Striking French firefighters start fires, occupy train station during protest (VIDEO)
Over 500 French firefighters set off fireworks and burned tires before storming and occupying a railway station in Lille in the latest in a series of escalating protests against the local council’s budget cuts.

Staff in full uniform gathered outside the fire station of the northern city at 10:30 a.m. Thursday morning, and launched a firework into the sky from a model fire truck to start off their procession. As they marched through the center of town holding union flags, more and more people joined the march.

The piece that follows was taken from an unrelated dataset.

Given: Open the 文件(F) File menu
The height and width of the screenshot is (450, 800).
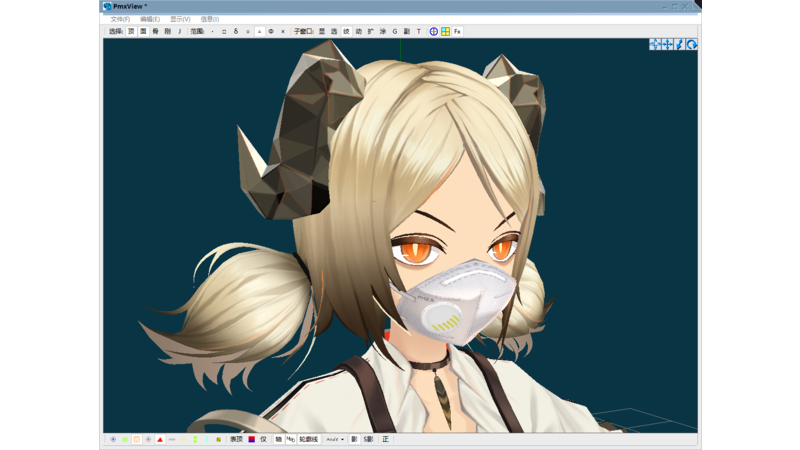Looking at the screenshot, I should (x=120, y=19).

Arriving outside the train station, the firemen then formed a cordon, while several started piling on tires, and setting them ablaze, to create an acrid smoke that enveloped the entire neighborhood. Local police, warned in advance about the demonstration, cordoned off the protesters.

But then something unexpected happened. On the command of one of the protesters, hundreds of firemen suddenly rushed up the stairs of the train station, before invading the terminal building itself. Streaming through it, they accessed the tracks, and lay down on them.

For 20 minutes all train traffic was disrupted, before, as abruptly as before, the firemen, some of whom were wearing masks, got up and ran off. No arrests were reported by the local media.

The demonstrators then announced that the next protest will happen on December 3, and have called for other government services to join.

The grievance between the emergency service and politicians began when a center-right bloc was elected to preside over the Nord department – which comprises more than 2.5 million people – in April, which promised to enact cuts.

But the negotiations with the firefighters, who became a worldwide internet sensation last year for recording a raunchy, semi-naked lip-synch cover of a pop song, took a turn for the worse in September, when the council leader accused them of being “a Mexican army” – a French idiom signifying an organization that has more bureaucrats than it has people doing its intended job.

“Firefighters are expected to work 95 24-hour shifts a year. In our district they work 84, plus sick leave. It’s a Mexican army. There are already more firefighters than fires, and soon there will be more managers than fires,” said Jean René Lecerf, the Republican head of the council.

Picking up on the insult, 900 firefighters turned up to a rally in September wearing sombreros and stick-on moustaches, as they marched to the sound of a mariachi band.

But the lighthearted approach had no effect, and now more hardline tactics have been deployed.